During practice those high achievers employ self-observation. Endurance running is a painful endeavor, and most runners therefore try to put their attention on something else while they're running. Elite runners, however, focus intensely on the activity – counting breaths and strides in order to maintain certain ratios, for example. In purely mental activities, top achievers watch what's happening in their minds and ask themselves how it's going. Researchers refer to that as metacognition. "What's going on? Am I being hijacked by emotions? Do I need another strategy here? What should it be?" and so on.

After practice comes self-evaluation. Average performers are content with telling themselves they did okay, well, or poorly, but excellent performers judge specifics, just as they set their goals and strategies. Average performers then avoid unpleasant situations where they didn't perform well, whereas excellent performers adapt their actions and seek out those situations in order to improve performance.

Why do a small percentage of people put themselves through years of intensive daily work in order to become world-class great? Colvin points out that it reflects the answers to two deeply relevant questions. First, "What do you really want?" Deliberate practice is like an investment, where the costs come now and the payoff comes later if ever. The more we want something, the more likely we are to sustain the effort to accomplish it.

He phrases the second question in terms of belief: "What do you really believe?" If you don't believe that doing the work with intense focus for years on end will pay off in the future, he tells us, there's not much chance you'll do the work. I agree, but I'd state it in terms of faith rather than belief. I'd describe faith as a feeling, perhaps an intuitive feeling, that whatever created us – the Creative Principle in Hubert Benoit's terms[2] – hasn't abandoned us but is still operating within … and that our missile's innermost target is that inner reality. Hitting that target we become consciously aware of what we are at the core of our being. Our intuition may tell us, well before it occurs, that there's nothing we want more than that.

path in Dawes Arboretum The way is not so difficult, as Franklin Merrell-Wolff wrote so movingly after his self-realization[3] – which came about, by the way, more than two decades after his conscious search began. If your intuition leads you to follow Jesus's path, or Buddha's, or Rose's, Harding's, or Merrell-Wolff's, then by all means do so. Eventually they will all lead you to the same spot, where you can no longer rest on someone else's authority but have to see the truth for yourself. It may take a long time to reach that inflection point, with lots of goal setting, deliberate practice, and adaptive evaluation along the way.

When you finally tire of backward-and-forward, go within. You'll need to feel the way, but you'll have help.
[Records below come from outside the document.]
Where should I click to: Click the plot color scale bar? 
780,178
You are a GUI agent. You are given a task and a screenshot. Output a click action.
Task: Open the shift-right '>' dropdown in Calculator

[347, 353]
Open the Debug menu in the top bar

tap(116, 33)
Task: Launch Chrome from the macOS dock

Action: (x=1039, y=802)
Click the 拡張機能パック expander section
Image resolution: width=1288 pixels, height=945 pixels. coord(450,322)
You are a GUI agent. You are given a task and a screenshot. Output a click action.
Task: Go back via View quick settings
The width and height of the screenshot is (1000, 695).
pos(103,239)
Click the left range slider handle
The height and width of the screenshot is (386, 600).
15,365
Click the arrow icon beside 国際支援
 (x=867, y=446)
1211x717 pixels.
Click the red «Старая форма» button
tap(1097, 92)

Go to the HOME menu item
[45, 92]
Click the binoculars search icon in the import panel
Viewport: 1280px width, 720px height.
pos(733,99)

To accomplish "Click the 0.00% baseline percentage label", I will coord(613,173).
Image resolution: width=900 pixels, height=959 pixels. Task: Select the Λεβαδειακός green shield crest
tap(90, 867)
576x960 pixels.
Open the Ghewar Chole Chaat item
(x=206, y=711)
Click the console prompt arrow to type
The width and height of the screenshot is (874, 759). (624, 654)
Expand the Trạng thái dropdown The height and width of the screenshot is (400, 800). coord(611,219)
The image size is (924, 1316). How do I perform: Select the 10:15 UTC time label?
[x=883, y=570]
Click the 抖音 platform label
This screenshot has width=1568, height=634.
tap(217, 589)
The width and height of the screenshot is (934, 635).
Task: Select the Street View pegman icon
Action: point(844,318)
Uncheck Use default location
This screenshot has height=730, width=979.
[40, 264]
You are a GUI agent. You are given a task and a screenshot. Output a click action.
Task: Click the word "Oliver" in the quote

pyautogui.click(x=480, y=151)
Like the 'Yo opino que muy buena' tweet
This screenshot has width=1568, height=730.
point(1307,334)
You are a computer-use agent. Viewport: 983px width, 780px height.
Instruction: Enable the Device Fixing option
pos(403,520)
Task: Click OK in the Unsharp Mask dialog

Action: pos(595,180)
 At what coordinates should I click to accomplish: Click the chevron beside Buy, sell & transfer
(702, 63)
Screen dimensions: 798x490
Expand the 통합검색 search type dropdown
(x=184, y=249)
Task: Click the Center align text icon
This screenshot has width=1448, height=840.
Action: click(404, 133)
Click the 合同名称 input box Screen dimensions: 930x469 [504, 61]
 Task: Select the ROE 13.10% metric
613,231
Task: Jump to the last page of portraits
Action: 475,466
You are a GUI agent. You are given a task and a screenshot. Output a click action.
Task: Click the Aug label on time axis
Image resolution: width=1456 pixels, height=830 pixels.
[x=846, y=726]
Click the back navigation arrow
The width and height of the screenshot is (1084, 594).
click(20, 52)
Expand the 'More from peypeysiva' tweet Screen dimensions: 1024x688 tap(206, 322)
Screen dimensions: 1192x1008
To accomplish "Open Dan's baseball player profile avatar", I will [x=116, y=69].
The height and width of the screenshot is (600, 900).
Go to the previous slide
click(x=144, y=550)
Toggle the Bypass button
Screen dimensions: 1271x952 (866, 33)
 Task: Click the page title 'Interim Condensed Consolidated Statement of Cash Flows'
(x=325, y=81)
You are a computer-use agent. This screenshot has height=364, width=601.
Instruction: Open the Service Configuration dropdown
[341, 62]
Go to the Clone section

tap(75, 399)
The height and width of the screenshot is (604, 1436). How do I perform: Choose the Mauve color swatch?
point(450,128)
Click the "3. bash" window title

[1] "Why Talent Is Overrated" by Geoff Colvin, October 27, 2008 Fortune magazine

[2] The Supreme Doctrine: Psychological Studies in Zen Thought, by Hubert Benoit. Now published under the title of Zen and the Psychology of Transformation: The Supreme Doctrine and, in a new translation, as The Light of Zen in the West.

[3] In Pathways Through to Space, now published as Experience and Philosophy. See "Seek Me First" in the July 2003 TAT Forum.